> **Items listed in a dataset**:
▬▬▬

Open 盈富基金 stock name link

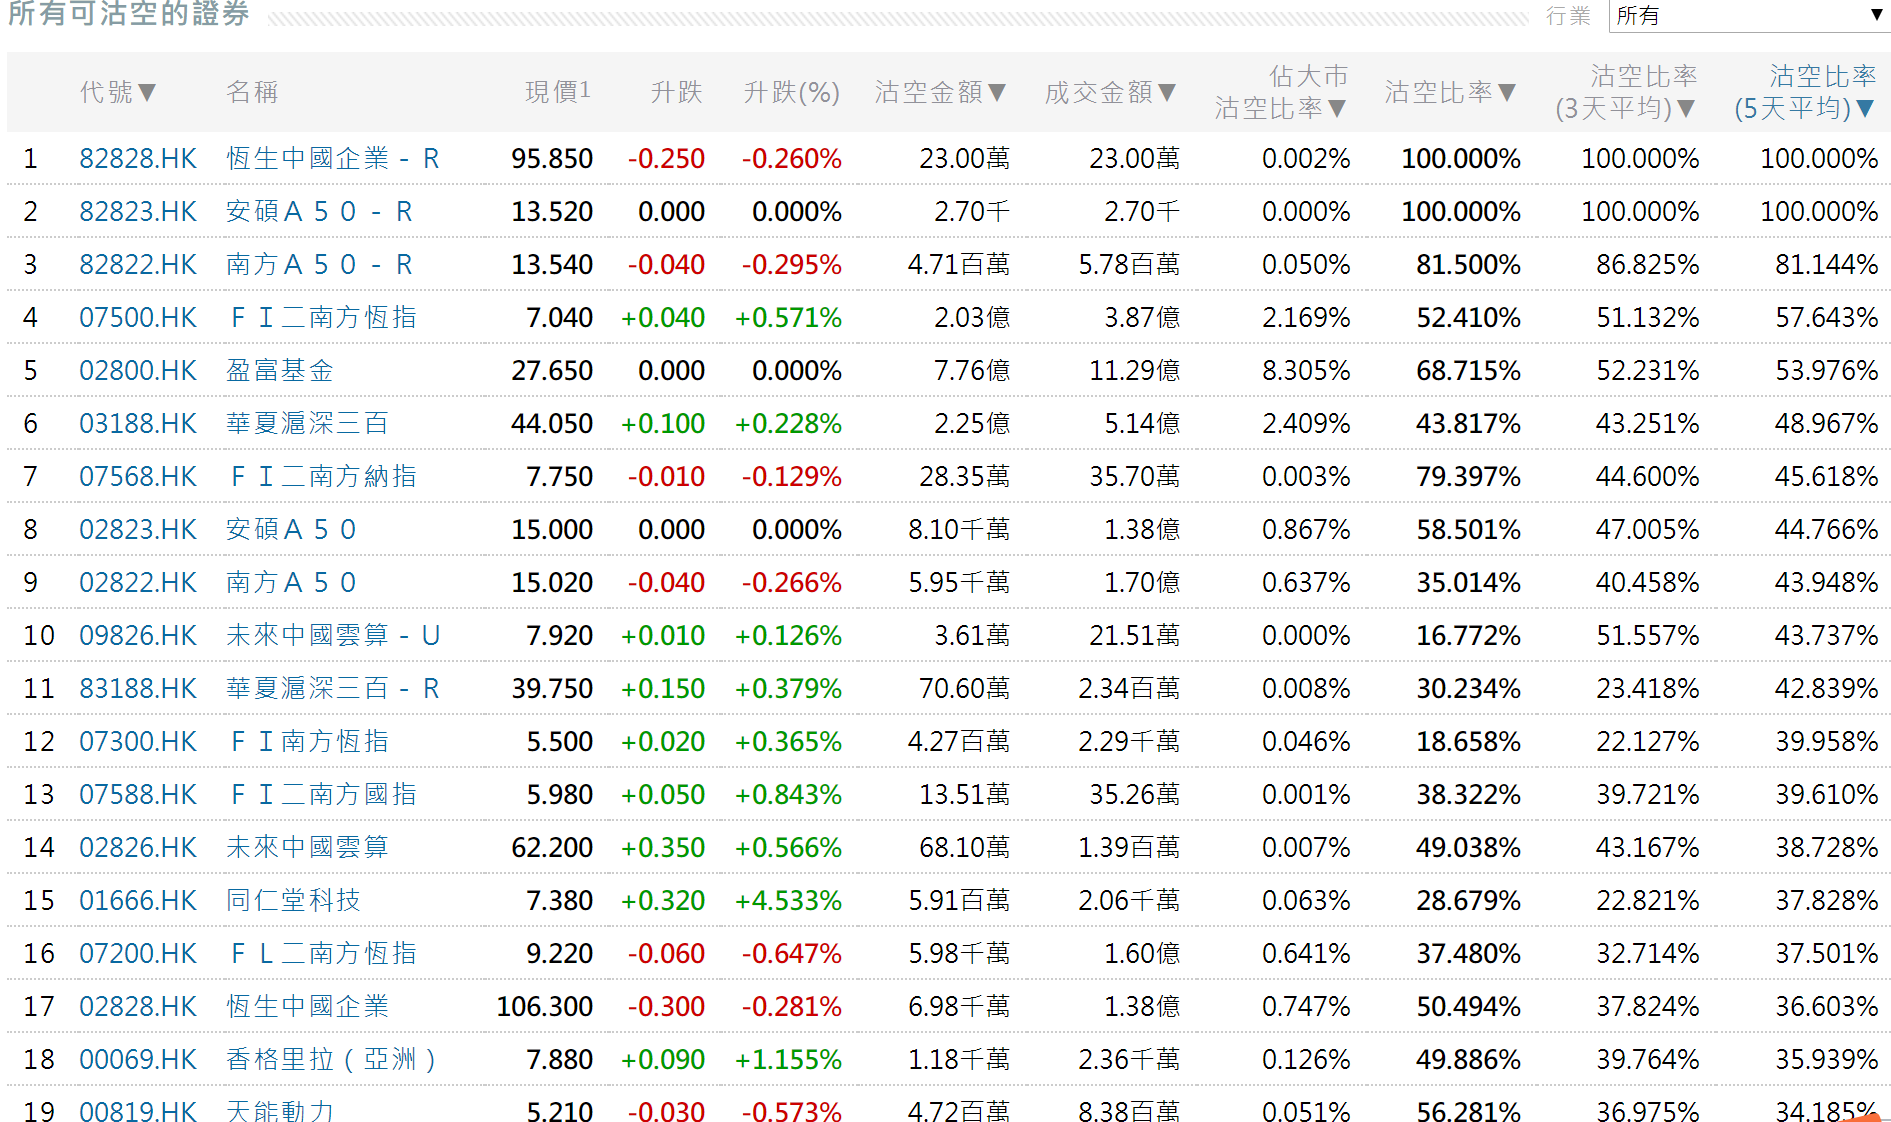click(279, 371)
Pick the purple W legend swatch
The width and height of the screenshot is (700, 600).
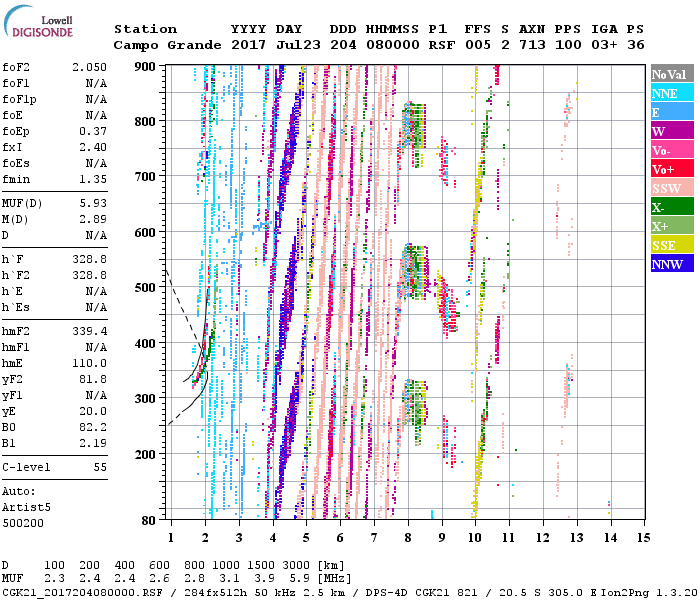click(671, 132)
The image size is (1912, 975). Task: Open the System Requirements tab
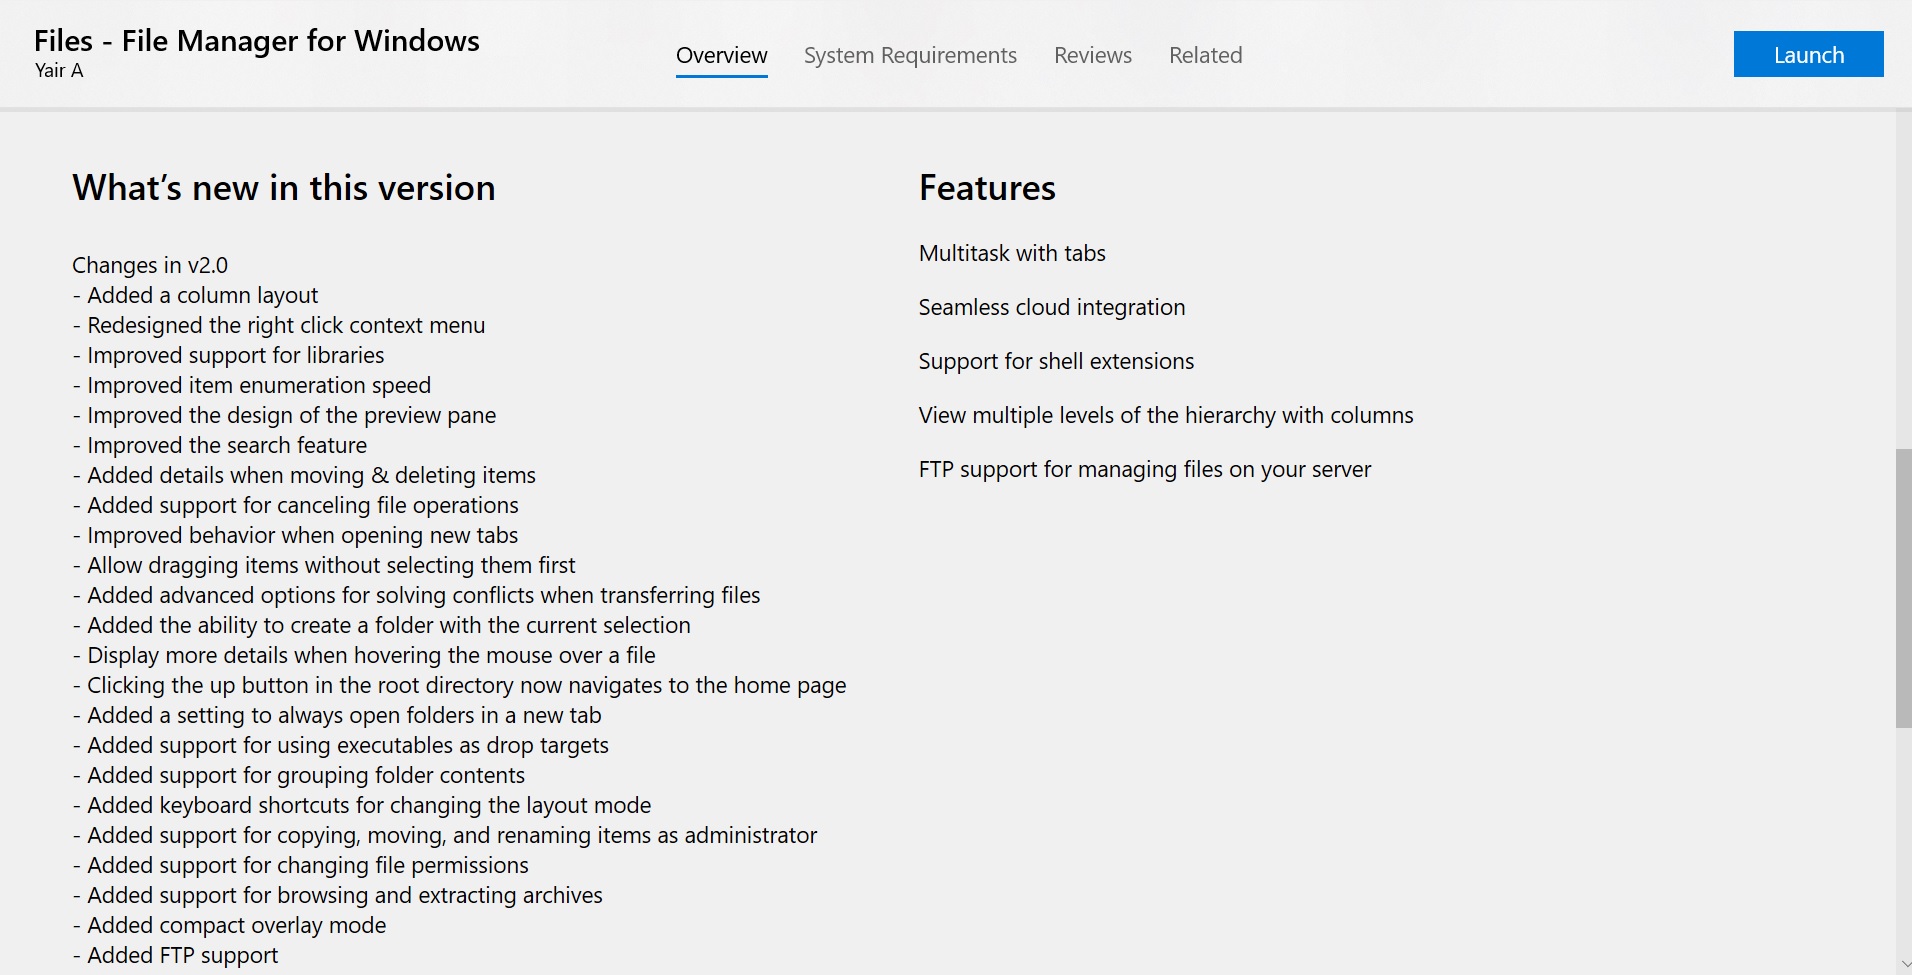coord(909,55)
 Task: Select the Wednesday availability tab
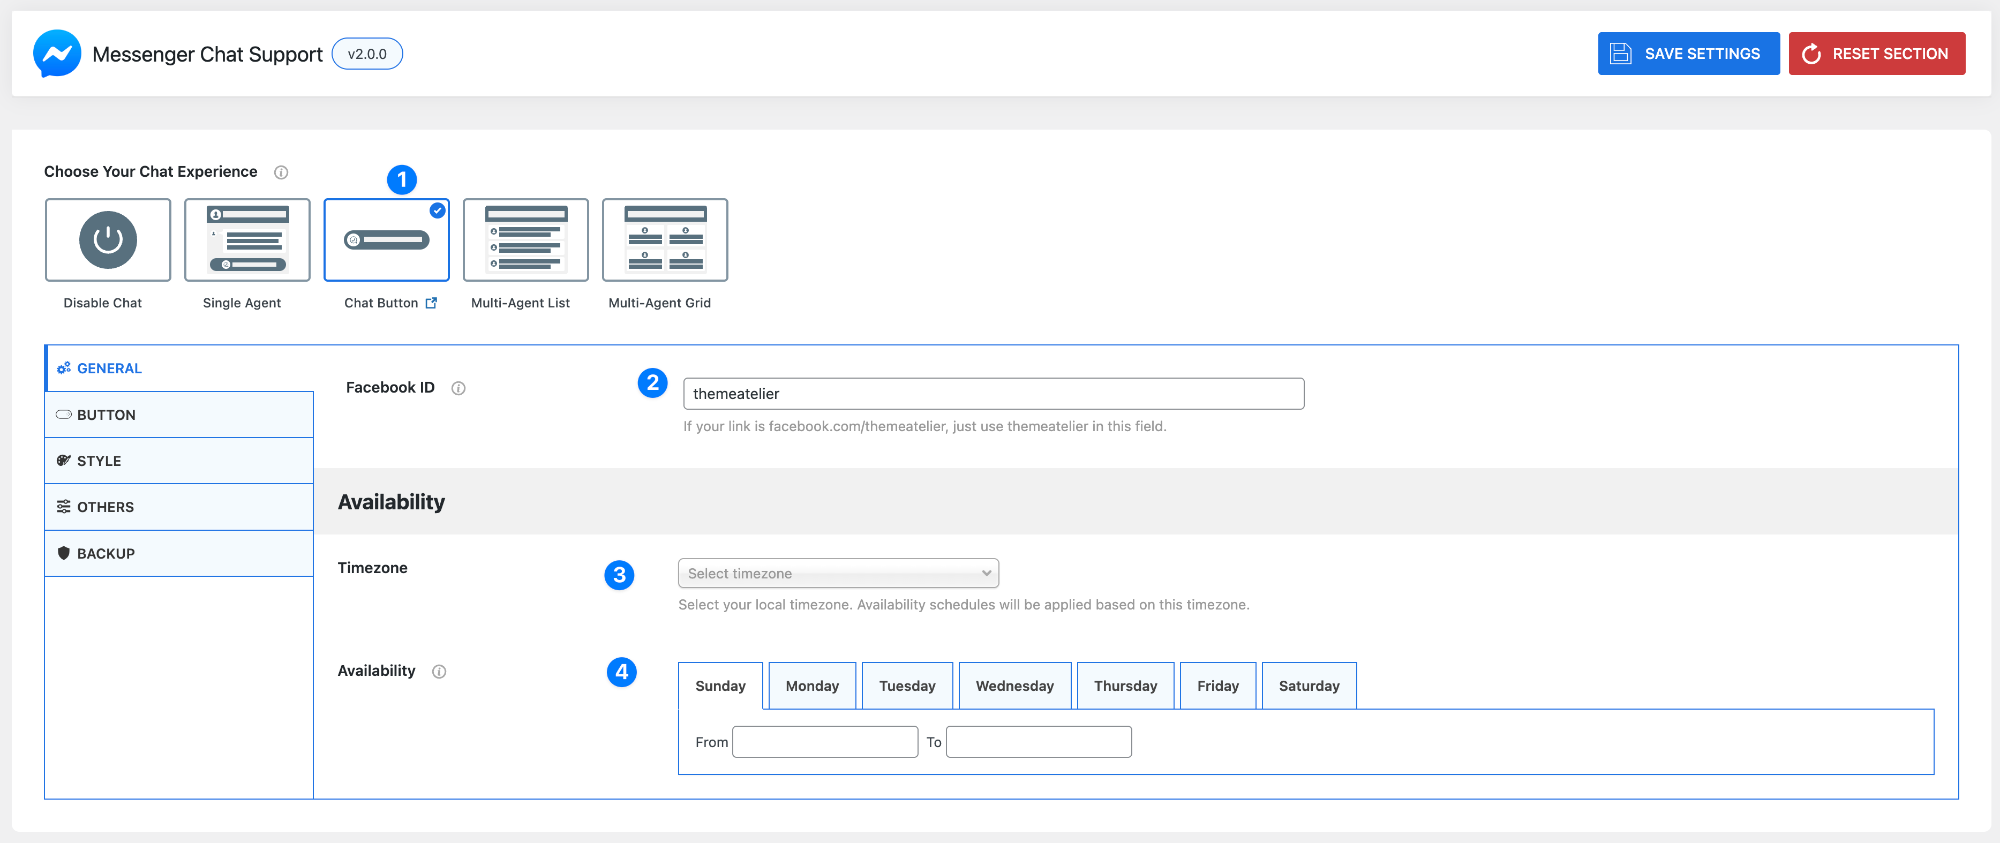1014,686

▬▬▬

> **Activity**: The data must be repeated exactly. Any pictures in it are to be left out.

> **Response**:
Open 盈富基金 stock name link

click(279, 371)
Pick the purple W legend swatch
The width and height of the screenshot is (700, 600).
click(671, 132)
The image size is (1912, 975). Task: Open the System Requirements tab
coord(909,55)
 Task: Select the Wednesday availability tab
1014,686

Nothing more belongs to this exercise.